Batman discovered the bloody stowaway while celebrating his birthday weekend in Daytona. No crazy meth heads yelling at us, but plenty of homeless wandering the nearby streets, looking for handouts. Good thing we stayed on resort avenue, which was easily walkable to everything, including the Ihop and Starlight Diner across the street. Batman and I have a thing about diners, and I’m not sure if it’s because we both love Dick Tracy or because diners are old-school and remind us of a time we never really experienced. Also, they’re used in a lot of movies, and Batman and I love movies so…yeah.

We also walked along the beach one morning and did some fun touristy things because we’re mentally children and not going to apologize. Why should we?



Also: a reminder to everyone that fainting is the opposite of sexy. No, I didn’t have another situation, but after standing in the cramped—SUPER STUFFY—Coldstone Creamery (ice-cream shop) line for about twenty minutes, I felt myself grow dizzy. It was the same dizzy that took me out of the Finding Nemo waiting line at Epcot and straight outside to vomit. I was really bummed too because I wanted my mint chocolate chip and felt I’d waited long enough to get it.
Then the dizzying spell hit and I knew—I KNEW—I had to sit down or the ground would find me first. Again, you think it’s sexy because Christ Pratt or whoever might come out of nowhere to collect your graceful body before it lands softly amongst the grass or whatever.
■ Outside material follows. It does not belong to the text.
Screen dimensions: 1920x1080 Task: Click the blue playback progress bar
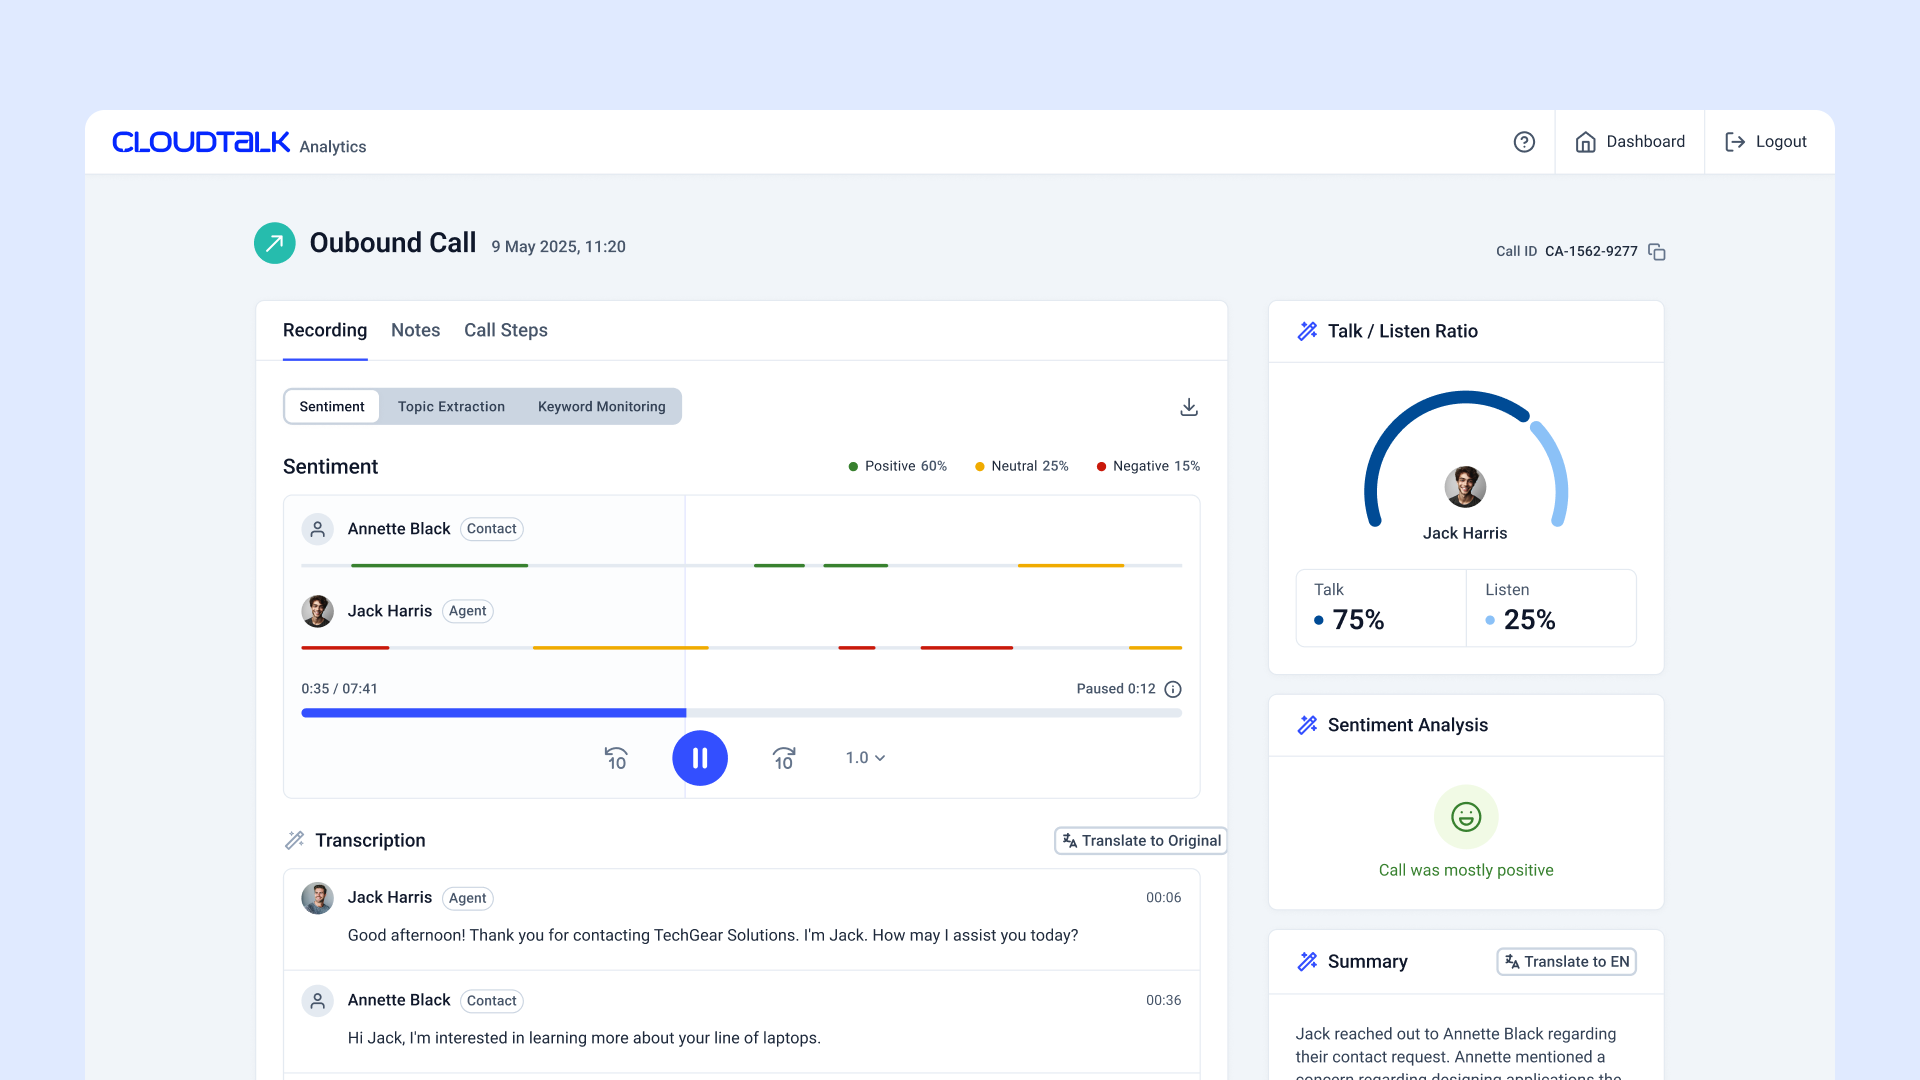[x=493, y=713]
Nope. Wrong. It’s about you versus gravity and someone’s got to win. (Sadly, Chris Pratt doesn’t show up so you’re on your own, and gravity—as you come to realize—is quite the opponent).
No, I didn’t fate. Thankfully. I made it outside to a bench quick enough to regulate my breathing and focus on calming down. Silly, weird, body. Batman let me have some of his ice-cream, so that was nice. I know he’s my husband, but sharing is food is a huge thing for him. Just reenforces he has no current plan to kill me. Sweet thing.
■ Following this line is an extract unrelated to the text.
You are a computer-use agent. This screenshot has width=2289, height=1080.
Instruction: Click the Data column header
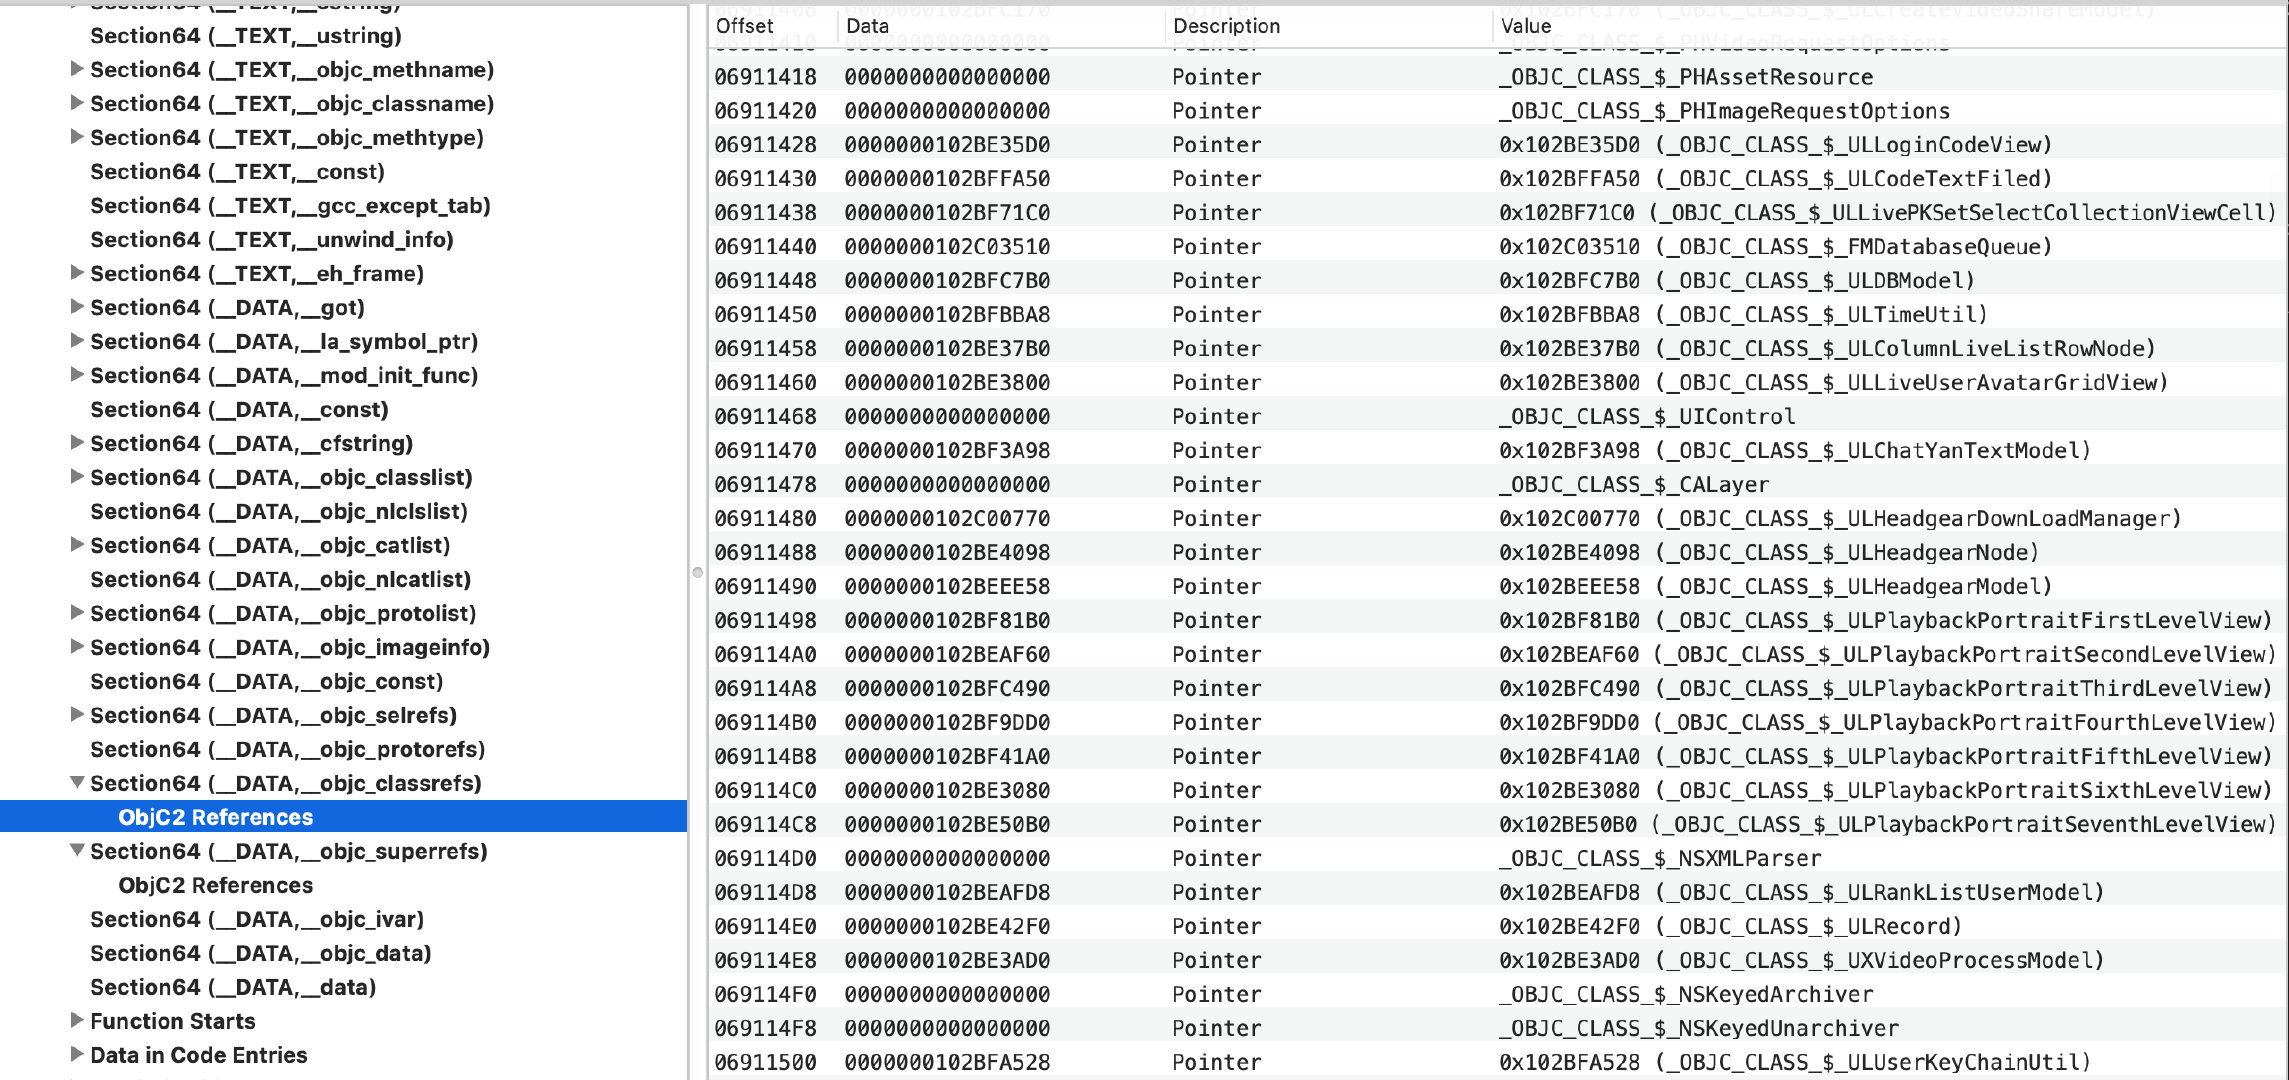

Lots of writerly updates but eh—we’ll take a break this week. My baby has survived another year of life, and that deserves its own post.
So, happy birthday, Batman. Thanks for all the inspiration and love.
We’ll celebrate in the castle-mansion soon.
~ L. C.
Happy birthday to him! Glad you didn’t smack the ground but sorry you lost your spot in line. Batman didn’t know what you would’ve ordered and ordered it for you?
And yes, *shudder* about the tick!
Looks like fun except the dizzy bit. And ticks suck.
See what I did there?
I’ve never had a tick myself but I’ve had to pull them off both my kids and all of our animals. Good times.
And I’ve never fainted but I do get occasional bouts of nasty vertigo which suuuucks. I wouldn’t want Chris Pratt to rescue me, though. Maybe Evans or Hemsworth.
Hope your trip was great, minus the fainting and blood-sucking parasites! Tick removal is sexy, right?